9. Your Rights Under GDPR

You have the right to:

• Access (Art. 15) – request a copy of all data we have about you
• Rectification (Art. 16) – correct any inaccurate information
• Erasure (Art. 17) – request deletion of your data ("right to be forgotten")
• Restriction (Art. 18) – limit how we process your data
• Data portability (Art. 20) – receive your data in a machine-readable format
• Objection (Art. 21) – object to processing based on legitimate interest
• Withdraw consent (Art. 7(3)) – withdraw your consent at any time

To exercise any of these rights, email: my@intelligent-pixel.com

10. Right to Complain

If you believe we've mishandled your data, you can file a complaint with:

Bavarian State Office for Data Protection Supervision
(Bayerisches Landesamt für Datenschutzaufsicht)
Promenade 18, 91522 Ansbach, Germany
Website: www.lda.bayern.de

11. Security Measures

We protect your data with:

• TLS 1.3 encryption for all data transmission
• Rate limiting – max 3 contact form submissions per 10 minutes per IP, max 30 AI chat messages per session
• Spam filters – pattern detection, header injection protection, honeypot traps
• Server hardening – file execution disabled in upload directories, access logs, IP blocking
• Secure file handling – file type validation, size limits (10 MB max), immediate deletion after transmission
• No public access – uploaded files are never publicly accessible, even temporarily
• API security – OpenAI API keys stored outside web root, secure server-side processing only

12. Automated Decision Making

We do not use automated decision-making or profiling (GDPR Art. 22). Every contact form message is personally reviewed and answered by a human.
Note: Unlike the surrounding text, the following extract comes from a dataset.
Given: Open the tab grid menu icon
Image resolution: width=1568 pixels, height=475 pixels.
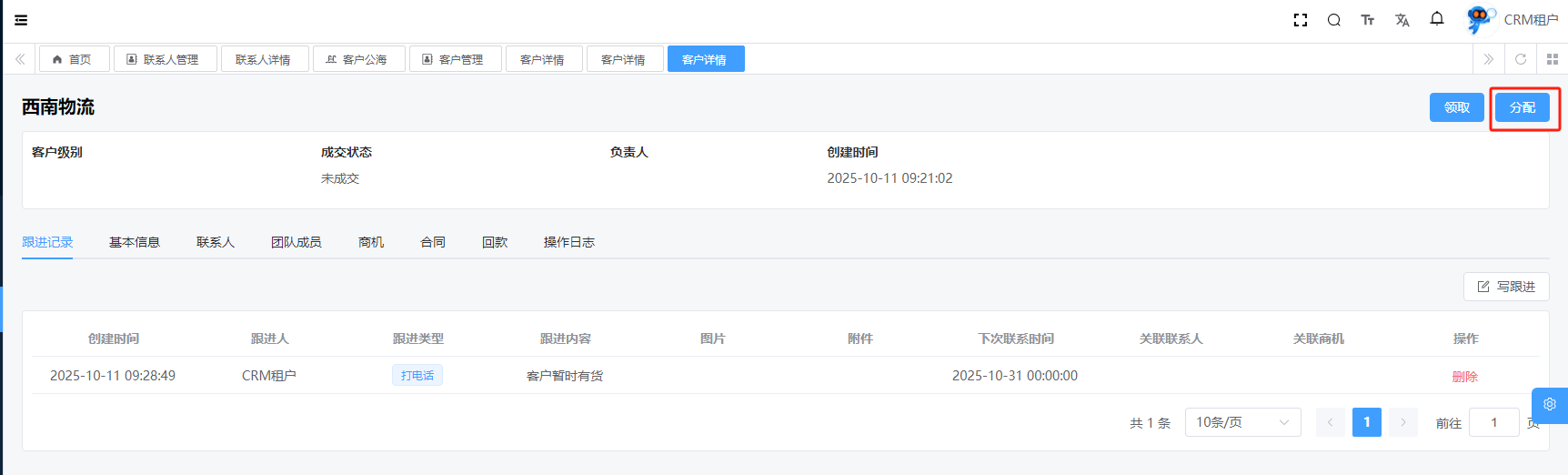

AI Chat Assistant: Tyra uses AI to generate responses, but this is for support purposes only, not for making decisions about you or profiling your behavior.

Exception: Automated spam filters may block submissions that match known spam patterns. If you believe your message was incorrectly blocked, please email us directly at my@intelligent-pixel.com.

13. International Data Transfers

OpenAI (our AI provider) is based in the USA. Data transfers to the USA are protected by:

• EU-US Data Privacy Framework (adequate level of protection)
• Standard Contractual Clauses (SCCs) as per GDPR Art. 46
• TLS 1.3 encryption during transmission
• No long-term data storage by OpenAI for API usage

14. Changes to This Policy

We may update this privacy notice from time to time. Changes will be posted on this page with an updated "Last Modified" date. For significant changes, we'll add a notice on our website.

Last Modified: November 6, 2025

15. Questions or Concerns?

If anything in this policy is unclear, or if you have questions about how we handle your data, please don't hesitate to reach out:

Email: my@intelligent-pixel.com
Response Time: We typically respond within 48 hours (often much faster)

---

Plain English Summary:
We collect your name, email, message, and optional file uploads to respond to your support request. Our AI chat assistant (Tyra) helps answer email-related questions instantly, powered by OpenAI. Chat messages are processed in real-time and not permanently stored. We strongly recommend NOT entering personal information in the chat. Files are sent to us via encrypted email and immediately deleted from our server. We don't share your data with marketers, don't track you, and don't add you to mailing lists. You can request deletion anytime. We're based in Germany and follow GDPR strictly.